--- Start of Supplied entries ---
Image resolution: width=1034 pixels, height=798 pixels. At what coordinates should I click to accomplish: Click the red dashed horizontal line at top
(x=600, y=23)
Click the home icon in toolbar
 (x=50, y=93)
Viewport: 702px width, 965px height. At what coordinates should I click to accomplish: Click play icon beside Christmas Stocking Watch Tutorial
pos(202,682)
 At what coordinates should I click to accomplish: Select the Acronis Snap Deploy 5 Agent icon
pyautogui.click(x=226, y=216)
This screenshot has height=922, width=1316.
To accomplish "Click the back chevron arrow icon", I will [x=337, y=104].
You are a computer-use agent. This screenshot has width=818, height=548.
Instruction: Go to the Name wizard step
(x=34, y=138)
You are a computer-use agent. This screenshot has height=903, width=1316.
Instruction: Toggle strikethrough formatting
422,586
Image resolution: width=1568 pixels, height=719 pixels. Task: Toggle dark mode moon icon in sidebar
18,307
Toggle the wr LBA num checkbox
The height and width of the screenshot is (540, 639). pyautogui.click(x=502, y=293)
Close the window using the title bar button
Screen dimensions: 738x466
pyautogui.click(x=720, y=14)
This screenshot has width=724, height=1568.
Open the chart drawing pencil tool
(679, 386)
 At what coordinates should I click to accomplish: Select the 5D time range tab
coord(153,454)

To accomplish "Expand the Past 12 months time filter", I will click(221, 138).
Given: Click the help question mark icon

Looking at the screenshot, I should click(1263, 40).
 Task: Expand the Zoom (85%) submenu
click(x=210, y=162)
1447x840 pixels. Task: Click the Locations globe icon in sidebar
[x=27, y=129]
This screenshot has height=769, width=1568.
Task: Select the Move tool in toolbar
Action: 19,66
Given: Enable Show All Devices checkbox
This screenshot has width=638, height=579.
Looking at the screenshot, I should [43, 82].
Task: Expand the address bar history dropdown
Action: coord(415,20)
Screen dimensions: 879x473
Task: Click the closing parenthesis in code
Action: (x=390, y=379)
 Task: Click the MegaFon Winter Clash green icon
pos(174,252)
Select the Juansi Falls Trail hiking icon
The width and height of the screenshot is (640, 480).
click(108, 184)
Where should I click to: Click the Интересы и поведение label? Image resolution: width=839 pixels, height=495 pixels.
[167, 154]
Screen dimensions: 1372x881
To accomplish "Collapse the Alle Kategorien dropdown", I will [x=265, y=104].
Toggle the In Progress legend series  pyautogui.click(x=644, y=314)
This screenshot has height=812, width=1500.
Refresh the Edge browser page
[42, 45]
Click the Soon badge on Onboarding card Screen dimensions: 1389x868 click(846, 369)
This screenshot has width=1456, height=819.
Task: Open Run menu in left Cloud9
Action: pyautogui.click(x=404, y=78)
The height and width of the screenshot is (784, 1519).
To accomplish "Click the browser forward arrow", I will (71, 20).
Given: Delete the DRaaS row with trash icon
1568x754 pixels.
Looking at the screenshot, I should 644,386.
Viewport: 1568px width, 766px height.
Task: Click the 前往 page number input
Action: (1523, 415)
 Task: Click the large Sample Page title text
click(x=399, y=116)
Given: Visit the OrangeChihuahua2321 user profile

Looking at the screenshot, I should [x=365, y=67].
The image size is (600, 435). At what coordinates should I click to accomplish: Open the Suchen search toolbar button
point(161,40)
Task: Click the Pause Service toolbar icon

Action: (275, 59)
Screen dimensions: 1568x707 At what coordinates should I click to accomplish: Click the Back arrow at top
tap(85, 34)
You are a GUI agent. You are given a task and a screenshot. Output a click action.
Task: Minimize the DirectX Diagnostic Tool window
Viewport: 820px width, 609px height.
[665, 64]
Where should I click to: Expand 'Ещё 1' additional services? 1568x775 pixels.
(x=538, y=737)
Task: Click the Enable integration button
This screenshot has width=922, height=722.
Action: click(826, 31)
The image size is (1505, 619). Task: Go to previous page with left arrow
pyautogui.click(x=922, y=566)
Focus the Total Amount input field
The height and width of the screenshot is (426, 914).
--- End of Supplied entries ---
Set problem - Copy the data above word for word, beginning at the line that contains "The image size is (600, 435)." and ending after the line that contains "tap(85, 34)".

Written response -
The image size is (600, 435). At what coordinates should I click to accomplish: Open the Suchen search toolbar button
point(161,40)
Task: Click the Pause Service toolbar icon

Action: (275, 59)
Screen dimensions: 1568x707 At what coordinates should I click to accomplish: Click the Back arrow at top
tap(85, 34)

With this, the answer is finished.